Industry insiders debunk viral claim: AI short drama "Huo Qubing (霍去病)" can't be found — 3,000 RMB for 80 episodes is false
The viral story that an 80‑episode AI short‑drama Huo Qubing (霍去病) was produced by a three‑person team in five days for just 3,000 RMB and has exceeded 500 million views has been widely debunked by industry sources. It has been reported that the original flair came from a Qingdao Broadcasting and Television Station (青岛广播电视台) item and a flurry of republished press releases and social posts, but investigators say the so‑called "80 episodes" are nowhere to be found. Where is the show? Industry insiders answer bluntly: it does not exist in the form being touted.
How the claim spread and what exists
Reportedly, a Weibo post and a string of copycat articles carried the headline figures — 80 episodes, 5 days, 3,000 RMB, and “hot overseas” — while a Nanistory (纳米漫剧流水线, namistory.com) account appeared to claim credit. But checks on Douyin, WeChat Channels and YouTube turn up only short clips: a 4:39‑second piece with a few thousand likes on Chinese platforms and a 22:34 YouTube clip with different faces and about 130,000 views. Industry practitioners say the timing and runtimes simply do not add up to an 80‑episode run, and the director Yang Hanhang (杨涵涵) had not responded to verification requests at the time of reporting. It has been reported that other sensational items cited in the push — for example, a fabricated U.S. hit titled “Trump Falls in Love With My White House Janitor” — are likewise unverified or fictitious.

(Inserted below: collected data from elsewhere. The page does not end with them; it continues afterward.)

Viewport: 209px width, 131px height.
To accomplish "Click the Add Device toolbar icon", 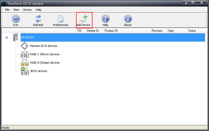I will (83, 19).
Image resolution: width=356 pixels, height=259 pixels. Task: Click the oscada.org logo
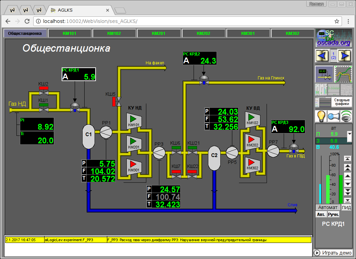[333, 38]
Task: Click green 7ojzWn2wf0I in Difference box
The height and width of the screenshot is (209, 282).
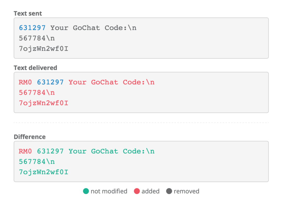Action: point(44,172)
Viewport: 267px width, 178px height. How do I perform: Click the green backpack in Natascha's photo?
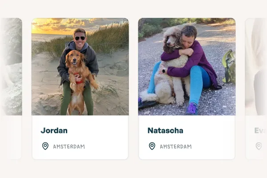[x=229, y=66]
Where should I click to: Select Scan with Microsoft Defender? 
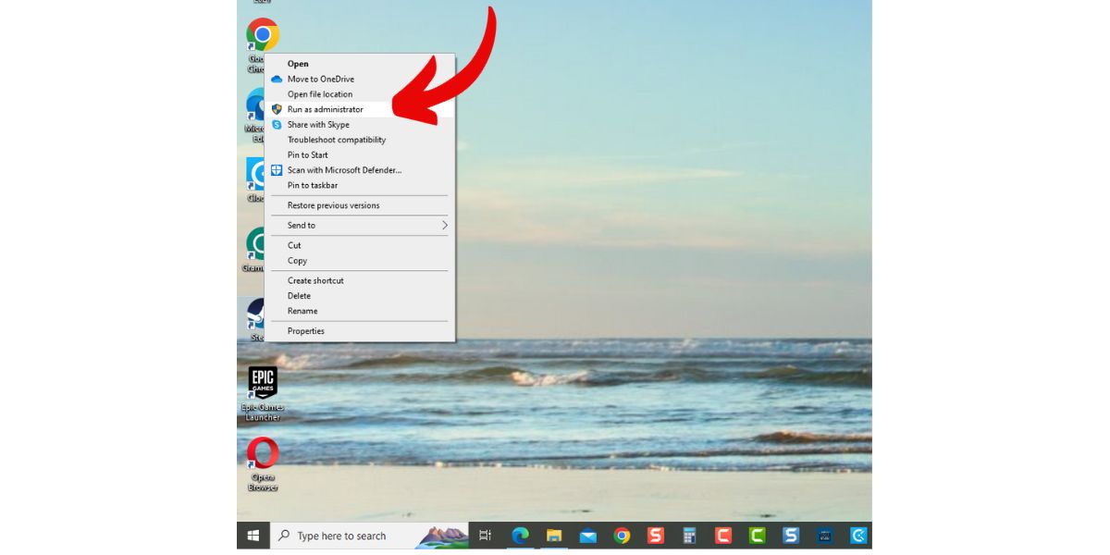pyautogui.click(x=344, y=170)
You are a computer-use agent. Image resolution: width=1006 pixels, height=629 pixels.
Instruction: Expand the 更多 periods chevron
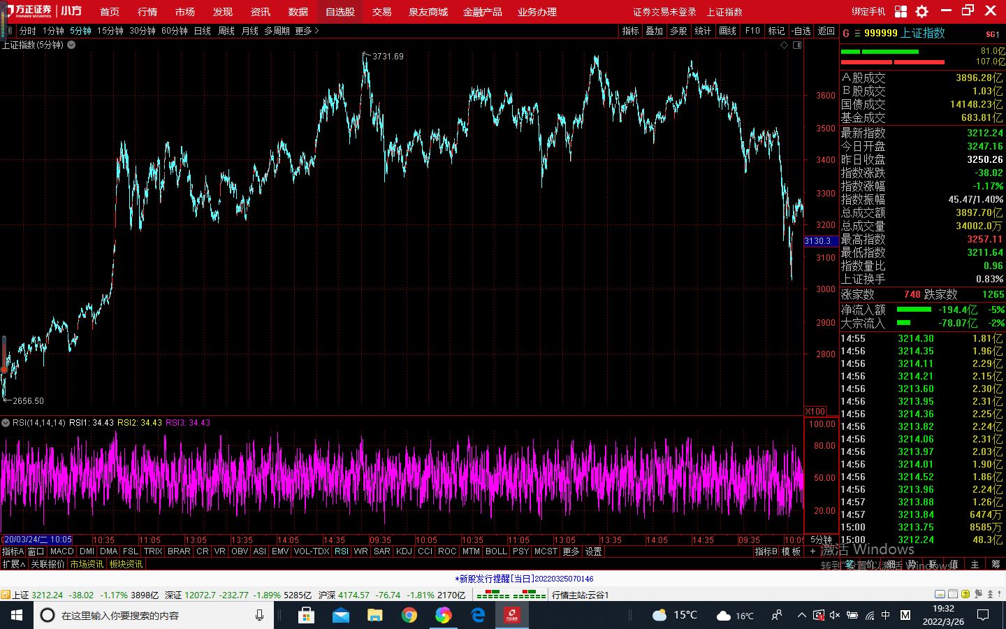coord(307,31)
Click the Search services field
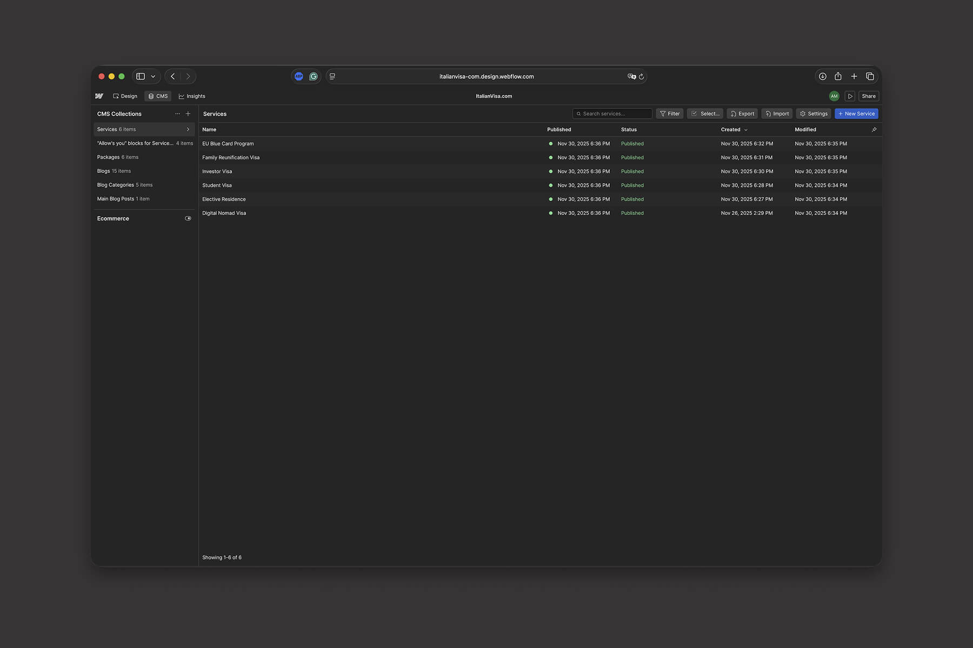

Industry reaction and media amplification
Producers and platform veterans told reporters that the episode‑count and cost claims amount to exaggerated marketing, not production reality. “The claimed ‘5 hundred million views’ would require distribution channels and assets that do not exist,” one source said, describing the wave of reposts as a manufactured hype cycle that preyed on rapid‑growth anxieties in the AI content sector. The story’s pickup by state and provincial outlets lent it credibility and drove a cascade of copycat coverage, turning an industry event into a social media spectacle and confusing creators, advertisers and would‑be entrepreneurs.
Broader implications
The episode underlines two trends: the irresistible allure of quick AI success stories, and the verification gaps when claims are amplified across platforms — domestically and “abroad.” It has been reported that some insiders are urging peers to study China’s content and dissemination rules and to push back on misleading promotion. In a climate of intense domestic and international scrutiny of AI tools and platforms, who benefits from exaggerated successes — and who pays the price when reality fails to match the promise? The consensus from industry observers is blunt: AI can change production, but it is not a magic trick that creates hundreds of episodes and hundreds of millions of views overnight.